West End Middle School, which rests in the shaded tranquility of Elmington Park, is being heralded as a model for how a school should function within a system marred by dysfunction.

At the helm is the man most credit for its ascendance: first-time principal Greg Hutchings. He's quite possibly the most promising and ambitious educator ever seen in Nashville. And he's certainly the hardest to keep up with.

If it's Monday at 8:45 a.m., and Greg Hutchings is only just now making his way to the second floor, you best be ready to take the stairs two at a time.

The 32-year-old principal is four days away from completing the second of two heralded years at West End. Wearing a soft gray pinstripe, he attacks the steps with the ease of a former 110-meter hurdler.

"C'mon now," he says, bounding past a mural of Martin Luther King. "We've got to hurry up."

When he reaches the top, Hutchings quick-strides his way into a hall filled with students milling about and teachers doing their best to corral them. Then he proceeds to violate every rule of the man who purports to be in a hurry.

Before the first bell Hutchings has a routine: Make an appearance in every classroom.

"I want them to see me," he says, "to know I'm there."

It's not the easiest task. But it's made even harder because Hutchings can't let a single kid, teacher or parent pass without saying hello or bestowing upon them some virtue.

"This is the greatest woman you're ever going to meet," he says while introducing a parent.

"This man is like my brother," he says before hugging a science teacher.

"I want you to meet my queen," he says while holding the hand of the librarian.

Each teacher and parent responds in kind. Some add a warning for the visitor trailing their leader: "Hope you've got your roller skates on," they say with a conspiratorial grin.

Hutchings makes time for all while also maintaining a sixth sense about exactly how long each conversation should last.

A young teacher in pressed hair and cream matte pumps materializes in her doorway. She wants to know what to do with some extra textbooks.

Hutchings backs up as he's giving his answer, with the teacher matching him step for step, creating the momentary visual of a hankie-waving suitor, running down the platform as the train pulls out of the station.

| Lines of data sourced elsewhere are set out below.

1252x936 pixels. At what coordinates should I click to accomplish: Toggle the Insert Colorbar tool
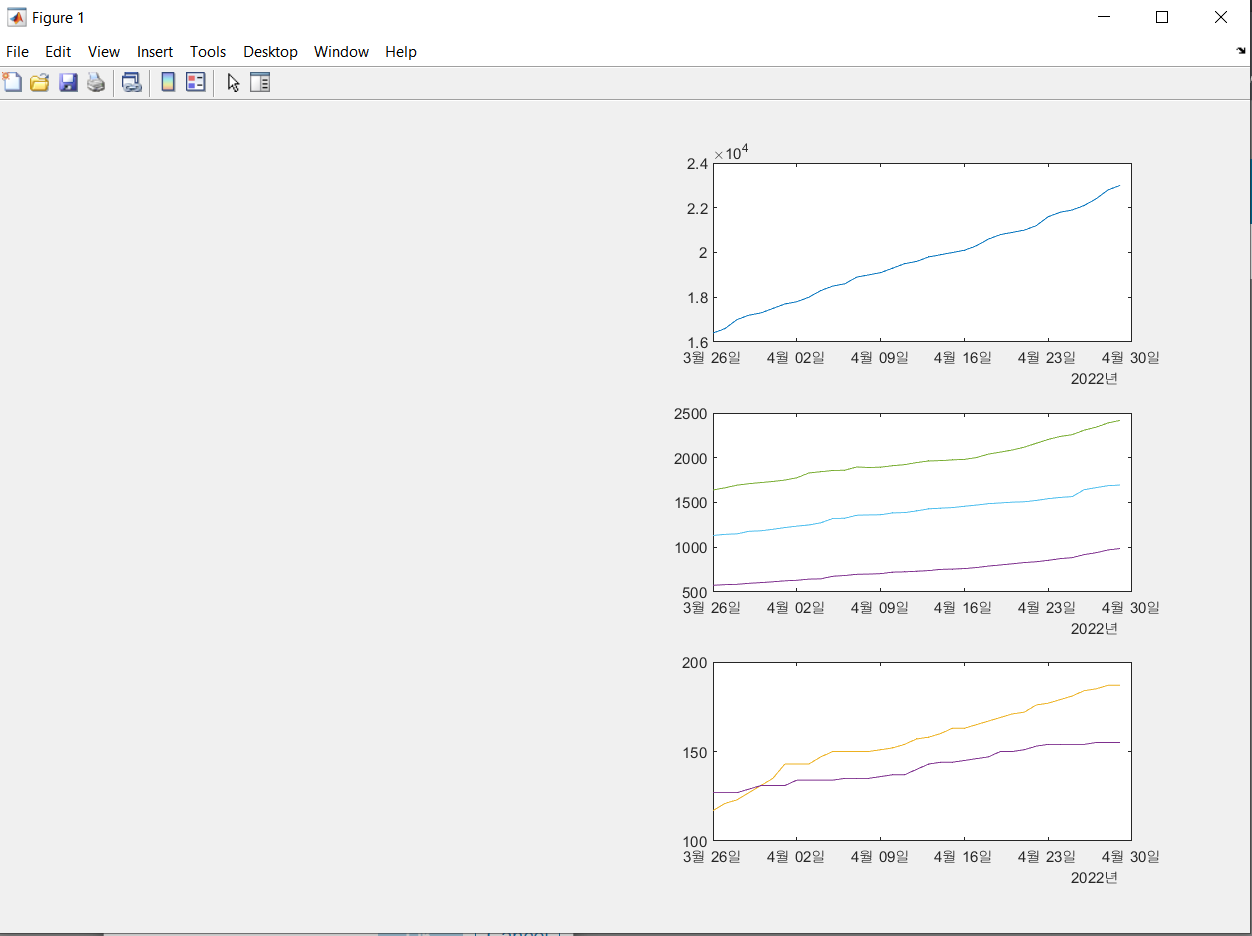point(168,83)
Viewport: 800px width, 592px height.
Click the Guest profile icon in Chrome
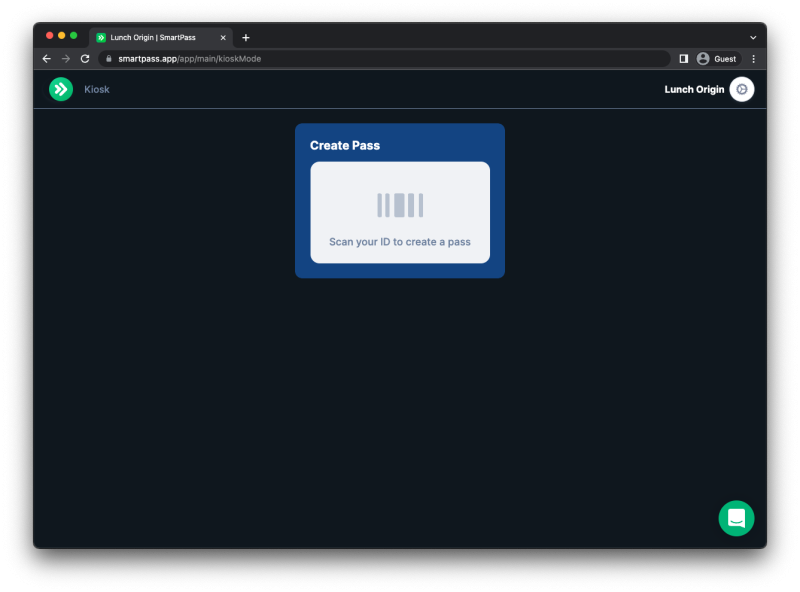tap(703, 58)
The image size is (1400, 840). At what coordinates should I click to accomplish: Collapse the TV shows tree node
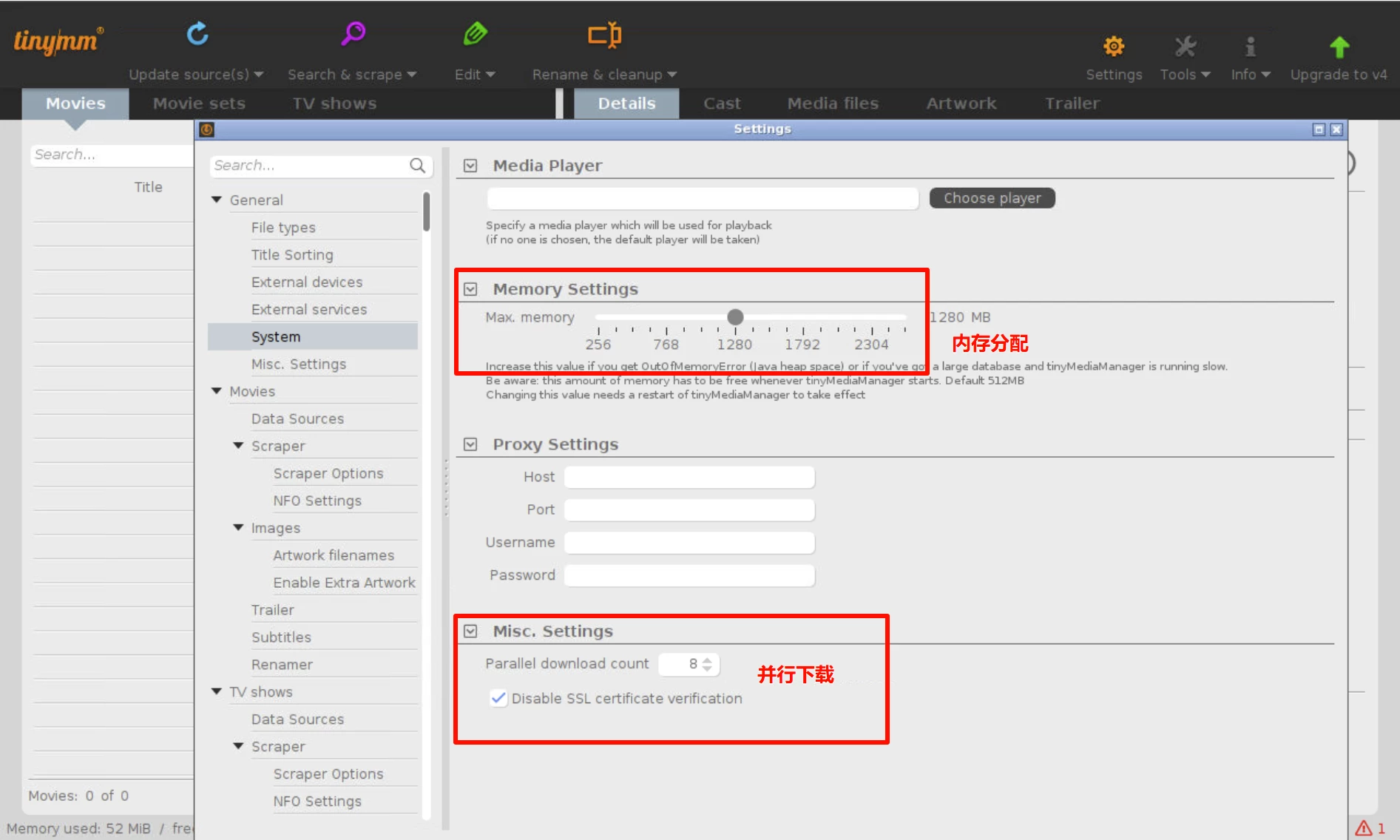point(217,691)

Hutchings' day began at 5 a.m., as it does four days a week when he jogs before work. By the time he's back in his office, ready to take the mic for morning announcements, he's probably logged another mile.

He looks down at the schedule printed out by his secretary, also known as his "work wife." The day looks suspiciously open, with white gaps broad as his thumb staring back.

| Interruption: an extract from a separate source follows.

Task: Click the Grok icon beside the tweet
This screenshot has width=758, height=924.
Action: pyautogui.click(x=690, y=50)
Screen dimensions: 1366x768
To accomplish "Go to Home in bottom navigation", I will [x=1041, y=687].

"You just watch," he says, flashing a megawatt smile. "It'll get filled."

If anyone was born to do a job, Hutchings was born to do this. After his parents divorced when he was 7, says mom Shari Thomas, a financial analyst at Freddie Mac, Greg's grandma told him that he was now the man of the house. He took the advice to heart: The next day, "the man" arrived at his second-grade classroom carrying a red nylon briefcase.

"He used to dress real conservative," says Shari. "Most kids wear jeans and sweatshirts. Greg made me buy him oxford shirts, khakis and loafers."

He got his first job at an Alexandria, Va., Chick-fil-A without saying a word. The manager was so thoroughly blown away he hired him on the spot; no 15-year-old had ever worn a tie to interview for a gig slinging waffle fries.

The prom king and student body president was a man on a mission. A "C" student bored in class, he tried to convince his advisor that he needed the challenge of the honors program to stay engaged. When she balked, he wrote a letter to his principal and circulated a petition. Seven hundred signatures later, Hutchings got his wish.

"That's Greg," says best friend Vantross Medina-White. "He'd walk into a room knowing no one and within 10 minutes they'd all know who he was. He always told me he was going to be famous one day."